Marian Anderson (pictured) and her celebrated vocal talents helped usher in a change that would morph the landscape of American entertainment. Becoming an iconic figure of fair treatment for Black artists that endured abject racism, Anderson’s ascension to global fame was pure justice.
Anderson was born on February 27, 1897, in Philadelphia. After joining a church choir at the age of 6, Anderson’s prodigious talent grew, although her opportunities were scant at best. Although she made a considerable amount of money singing in choirs, college would be an elusive goal simply because of racism. After the all-White Philadelphia Music Academy (now known as University of the Arts), turned her away, she sat with composers and vocal teachers to groom her talent.
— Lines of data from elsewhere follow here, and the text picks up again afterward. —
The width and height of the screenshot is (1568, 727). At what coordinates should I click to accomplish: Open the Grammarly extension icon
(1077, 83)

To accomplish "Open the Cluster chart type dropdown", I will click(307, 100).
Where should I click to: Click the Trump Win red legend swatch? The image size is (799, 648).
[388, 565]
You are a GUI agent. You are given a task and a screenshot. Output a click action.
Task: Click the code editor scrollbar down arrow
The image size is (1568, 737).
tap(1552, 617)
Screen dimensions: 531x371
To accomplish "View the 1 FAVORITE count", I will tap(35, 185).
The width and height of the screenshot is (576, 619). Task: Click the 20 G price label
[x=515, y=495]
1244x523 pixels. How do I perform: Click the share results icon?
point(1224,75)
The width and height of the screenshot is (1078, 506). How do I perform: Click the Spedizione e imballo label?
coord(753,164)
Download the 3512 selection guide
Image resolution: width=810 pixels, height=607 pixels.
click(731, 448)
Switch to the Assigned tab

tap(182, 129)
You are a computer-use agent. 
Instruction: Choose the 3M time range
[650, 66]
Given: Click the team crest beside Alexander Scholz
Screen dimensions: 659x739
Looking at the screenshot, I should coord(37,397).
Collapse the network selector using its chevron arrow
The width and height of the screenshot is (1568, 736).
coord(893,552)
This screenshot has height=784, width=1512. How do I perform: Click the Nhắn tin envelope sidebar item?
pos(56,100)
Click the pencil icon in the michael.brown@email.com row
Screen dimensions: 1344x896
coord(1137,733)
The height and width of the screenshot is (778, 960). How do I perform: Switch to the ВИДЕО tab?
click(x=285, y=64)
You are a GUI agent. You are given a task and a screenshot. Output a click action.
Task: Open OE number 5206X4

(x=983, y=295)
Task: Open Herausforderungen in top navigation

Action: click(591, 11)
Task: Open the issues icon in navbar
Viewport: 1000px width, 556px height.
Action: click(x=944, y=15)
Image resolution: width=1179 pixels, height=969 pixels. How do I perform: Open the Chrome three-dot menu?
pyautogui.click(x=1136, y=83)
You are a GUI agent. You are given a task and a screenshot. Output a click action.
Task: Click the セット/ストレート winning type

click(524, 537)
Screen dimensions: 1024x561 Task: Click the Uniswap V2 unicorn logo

Once Anderson exhausted her avenues in the States, she became a beloved performer in Europe. Still, many Americans held on to the segregationist practices of the time, which stalled Anderson’s career.
Her fortunes would change dramatically in 1939, though.
The Daughters of the American Revolution (DAR) refused to let Anderson sing at their Constitution Hall performance venue in Washington, because they were racist. After protests from Black leaders and Anderson’s snub going public, thousands of DAR members resigned, including First Lady Eleanor Roosevelt. The First Lady wrote a letter expressing her anger, which set into motion Anderson’s crowning moment.
On Easter Sunday of that same year, Anderson sang for a crowd of 75,000 at the Lincoln Memorial in a performance that was broadcast to millions by way of radio. Anderson would continue to perform, singing at the inaugurations of Presidents Dwight D. Eisenhower and John F. Kennedy. Serving as a delegate to the United Nations Human Rights Committee and as a “goodwill ambassadress” for the United States Department of State, Anderson delivered concerts around the globe.
Anderson passed away on April 8, 1993.